**EXERCISE:** Copy each record below exactly, please, and leave its pictures out.

**SUPPLIED MATERIAL:**
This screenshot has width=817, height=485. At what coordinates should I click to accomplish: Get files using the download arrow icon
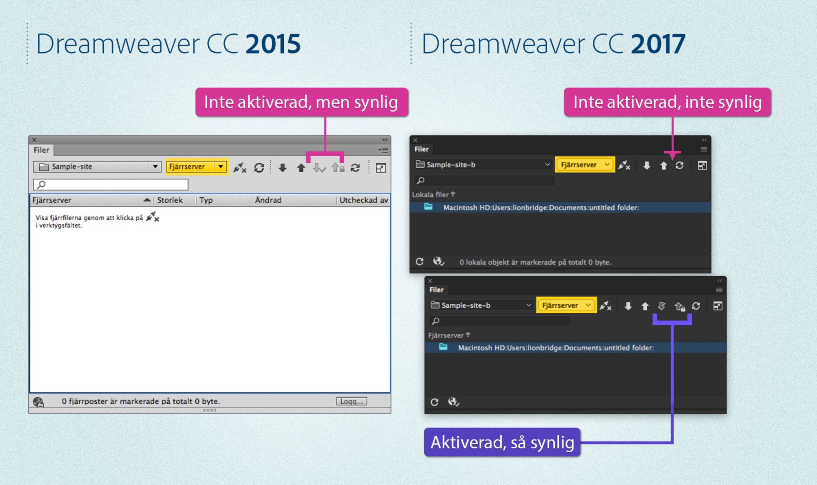pos(283,167)
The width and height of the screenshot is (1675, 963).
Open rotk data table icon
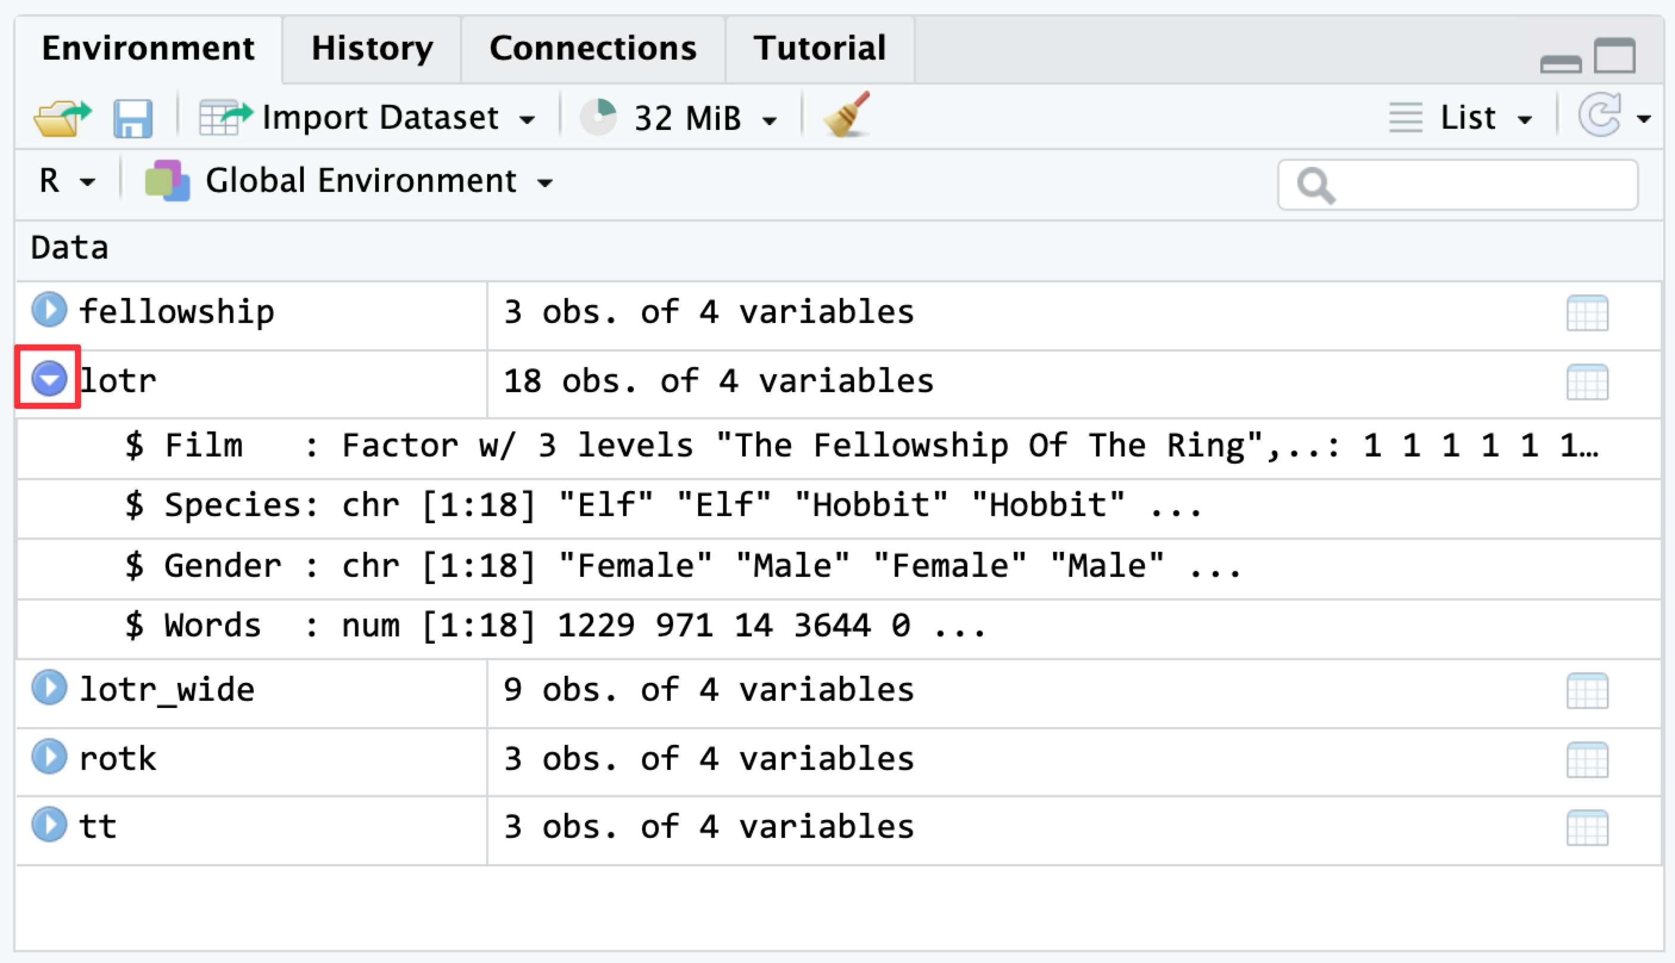1587,759
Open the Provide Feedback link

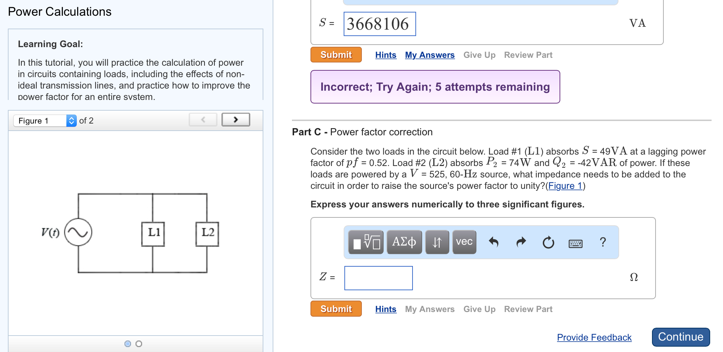[x=594, y=337]
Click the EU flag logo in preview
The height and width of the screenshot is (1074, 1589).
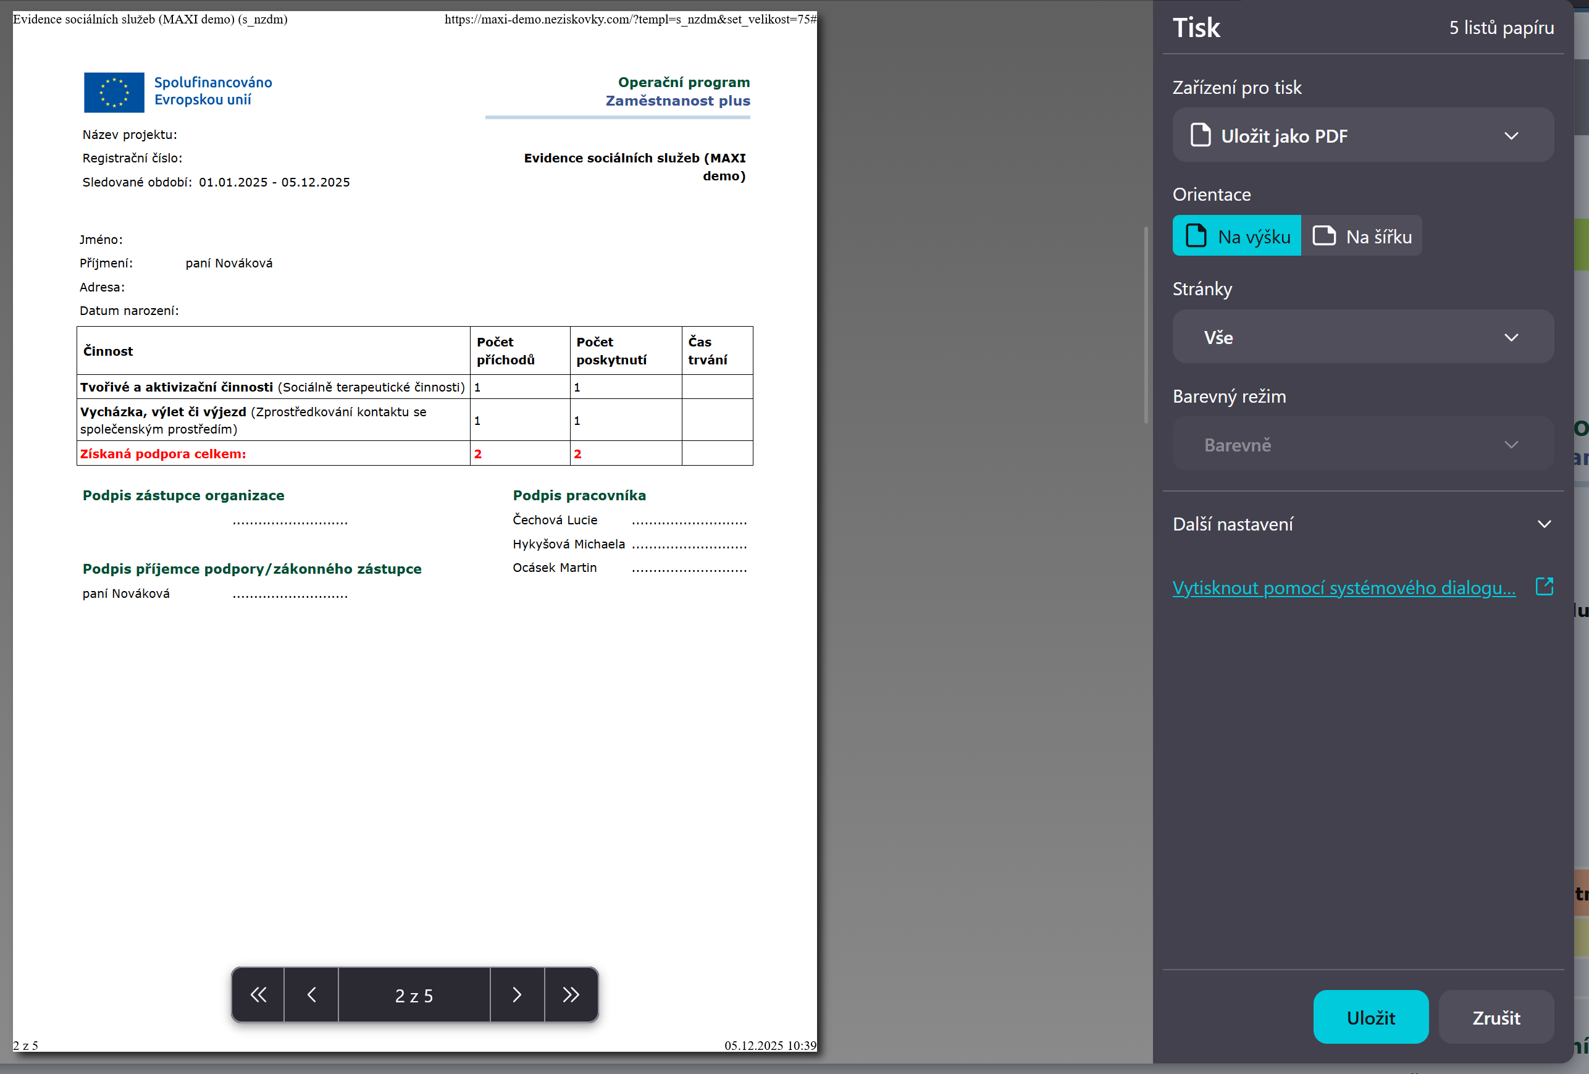114,92
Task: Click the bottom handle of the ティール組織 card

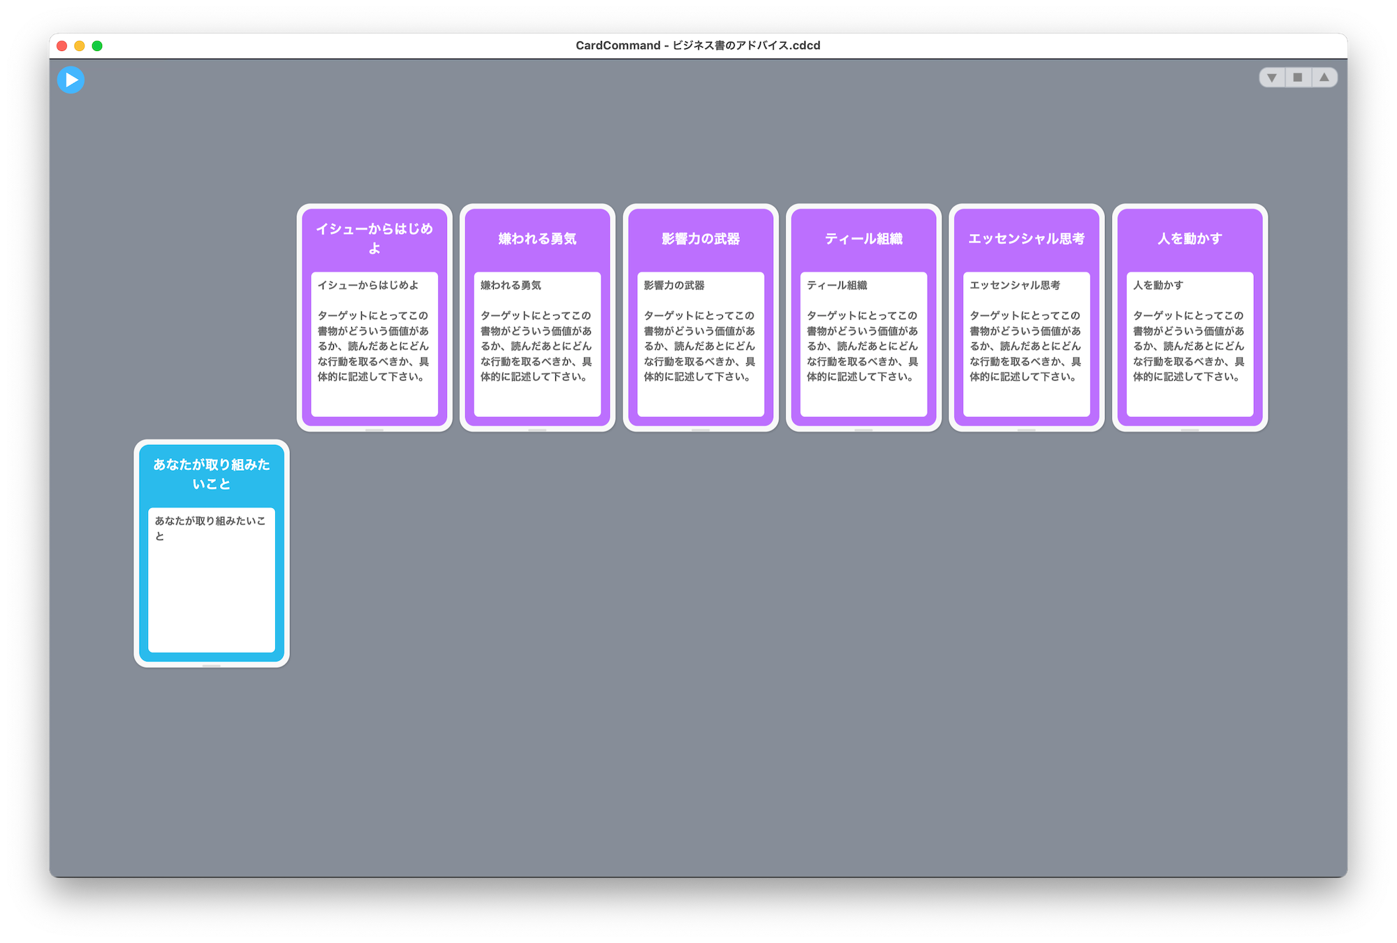Action: pos(863,430)
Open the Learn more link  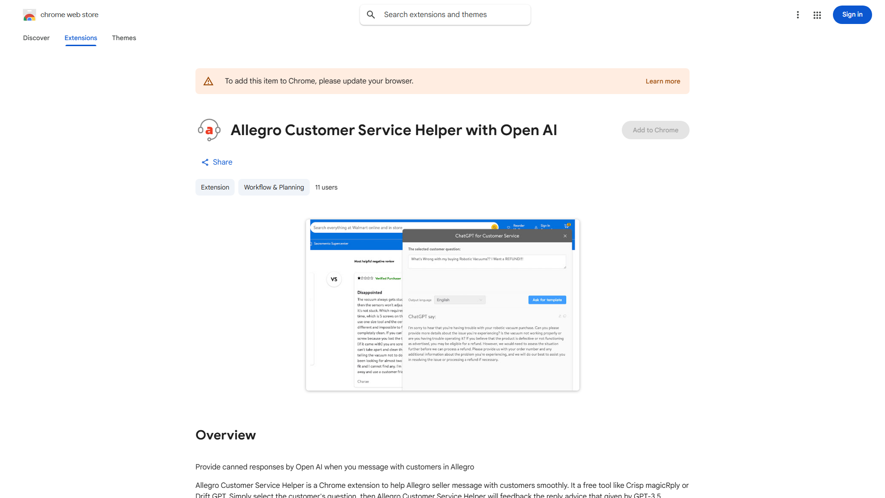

**SOLUTION FOR THIS EXERCISE:**
This screenshot has width=817, height=485. At what coordinates should I click to accomplish: Get files using the download arrow icon
pos(283,167)
The width and height of the screenshot is (1675, 963).
Open rotk data table icon
1587,759
Open the Provide Feedback link

[x=594, y=337]
Click the EU flag logo in preview
The height and width of the screenshot is (1074, 1589).
114,92
Task: Click the bottom handle of the ティール組織 card

Action: pos(863,430)
Open the Learn more link  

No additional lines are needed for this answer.